Van vier inspecteurs die aan de zoeking hadden deelgenomen, is de identiteit onbekend, zodat niet voldaan werd aan de voorwaarden van artikel 53 Sociaal Strafwetboek.

Bovendien werden in de attesten de zoekings- en inbeslagnamemaatregelen onvoldoende duidelijk en te summier omschreven teneinde de wettelijkheid ervan te kunnen controleren.

Ook de lijst van de inbeslaggenomen informatiedragers op het attest inbeslagneming is te vaag om controle mogelijk te maken.

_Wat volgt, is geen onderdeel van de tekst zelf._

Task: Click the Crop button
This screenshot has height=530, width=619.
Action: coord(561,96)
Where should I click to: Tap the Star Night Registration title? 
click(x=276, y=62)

Belangrijk is dat de voorzitter onderstreept dat de sociale inspecteur moet rechtvaardigen dat zijn opsporings- of onderzoeksmaatregelen zijn gehanteerd binnen de limitatieve voorwaarden van het opsporingsrecht dat slechts kan worden aangewend wanneer de werkgever de informatiedragers niet vrijwillig voorlegt, zonder zich evenwel voor het overige tegen de controle te verzetten of wanneer deze op het ogenblik van de controle niet bereikbaar is.

Bovendien kan het opsporingsrecht slechts uitgeoefend worden wanneer er een gevaar bestaat dat deze informatiedragers zouden verdwijnen of gewijzigd worden.

Uit de attesten blijkt niet dat de werkgever zou hebben geweigerd de informatiedragers vrijwillig voor te leggen en blijkt evenmin de verantwoording van de proportionaliteit van de gebruikte maatregelen.

De voorzitter stelt vast dat het opsporingsrecht de sociale inspecteurs niet het recht verleent om een fishing expedition uit te voeren.  

Er moet ook een onderscheid gemaakt worden tussen de informatiedragers die sociale gegevens bevatten en die de werkgever verplicht dient bij te houden en andere informatiedragers waarvoor de sociale inspecteurs geen opsporingsbevoegdheid hebben.

Ook dit onderscheid werd in casu niet gemaakt door de sociale inspectie.

Het vonnis concludeert derhalve tot een onwettige zoeking en machtsoverschrijding en wijdt dan verder uit over de disproportionaliteit van de handelwijze van de inspectie.

Hierbij wordt onder meer gewezen op het gegeven dat de RSZ-inspecteurs de grenzen van hun bevoegdheid om “op te sporen en te onderzoeken” te buiten gingen doordat ze eigenhandig al dan niet slotvaste kasten en schuiven openden, waarbij niet duidelijk is welke inspecteurs (RSZ-inspecteurs of inspecteurs van financiën) dit deden.

Ze moeten immers niet alleen rechtvaardigen dat hun optreden kadert in het toezicht, maar ook dat de middelen die zij gebruiken gepast en noodzakelijk zijn.

Op grond van de door de werkgever aangebrachte elementen, concludeert het vonnis dat de controle ook op een andere wijze had kunnen geschieden.

De zoeking en inbeslagname werden dan ook onwettig verklaard en de gebruikte onderzoeksmaatregelen nietig.